Dr. Cox reprime J.D. (aluno) na sitcom americana Scrubs, que traz bons exemplos do que é educação médica informal e escondida.

O estudo mostra a importância de bons modelos, bons profissionais médicos na formação do estudante de medicina/psiquiatria. Membros de uma faculdade de medicina deveriam ter ciência do quanto influenciam seus alunos no seu contato com os pacientes nos corredores do hospital, nas salas de atendimento, etc. "Monkey sees, monkey does", como dizem os ingleses.

Médicos que engajam constantemente em comportamentos rudes e sádicos não deveriam trabalhar em contato com novos profissionais, para prevenir uma "contaminação" da nova geração de médicos pelos antigos valores. Em um mundo ideal, professores médicos e plantonistas em contato direto com alunos, verdes ainda na personalidade e modelo médico seriam completamente dedicados a este ensino.

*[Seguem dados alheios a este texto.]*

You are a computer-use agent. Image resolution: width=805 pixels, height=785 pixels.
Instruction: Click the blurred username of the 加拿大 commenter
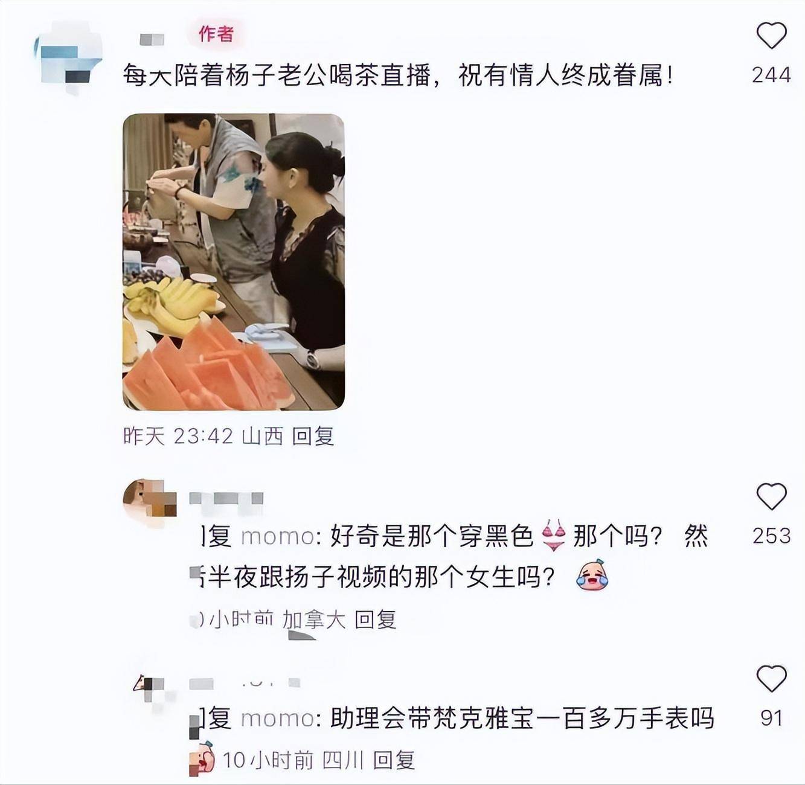pos(226,499)
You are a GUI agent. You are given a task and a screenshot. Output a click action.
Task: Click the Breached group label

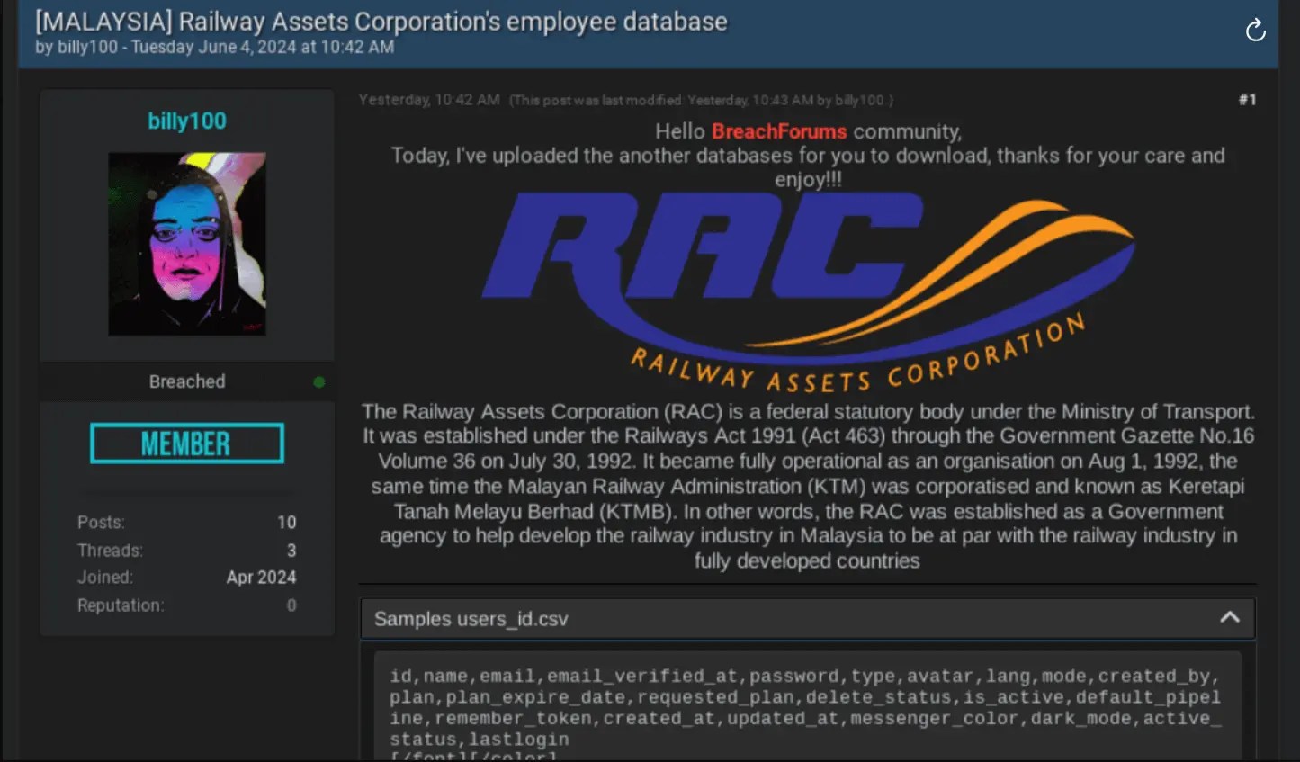pos(186,381)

Sim, tudo isso seria ideal....
A realidade portanto, é outra. E é hora de o paciente reconhecer seus direitos e reclamar se foi mau atendido ou agredido da forma como exemplifiquei. Todo hospital do SUS possui um livro de reclamações. Em Portugal, é obrigatório apresentar-se o livro amarelo quando solicitado.
Só com a reclamação por escrito dos diretamente afetados e com reprimendas aos médicos envolvidos pode-se tentar diminuir a epidemia de comportamentos sádicos nos pronto-socorros do país e prevenir que a nova geração de médicos aprenda as más-práticas e o desrespeito ao próximo, tão comuns nos pronto-socorros do SUS.

Referências:

ResearchBlogging.org
Andrade, MPM. As defesas psíquicas dos estudantes de medicina / Defense mechanism of medical students. Säo Paulo; s.n; 2000. 97 p. tab.

Balint M. O médico, seu paciente e a doença. Rio de Janeiro\São Paulo: Livraria Atheneu, 1988.

Botega, NJ e Nogueira-Martins, LA. Hipócrates doente: os dramas da Psicologia Médica, 1997.

Cassorla, RMS. Dificuldades no lidar com aspectos emocionais da prática médica: estudo com médicos no início de grupos Balint. Revista ABP-APAL, 1994.

Nogueira-Martins, LA. Saúde mental dos profissionais de saúde. In BOTEGA, M. J. (org.). Prática Psiquiátrica no Hospital Geral: Interconsulta e Emergência. Porto Alegre, Artmed Ed., 2002.

Wear, D., & Skillicorn, J. (2009). Hidden in Plain Sight: The Formal, Informal, and Hidden Curricula of a Psychiatry Clerkship Academic Medicine, 84 (4), 451-458 DOI: 10.1097/ACM.0b013e31819a80b7

Zimerman, DE. A formação psicológica do médico. In. MELLO FILHO, J. Psicossomática Hoje. Porto Alegre: Artes Médicas, 1992.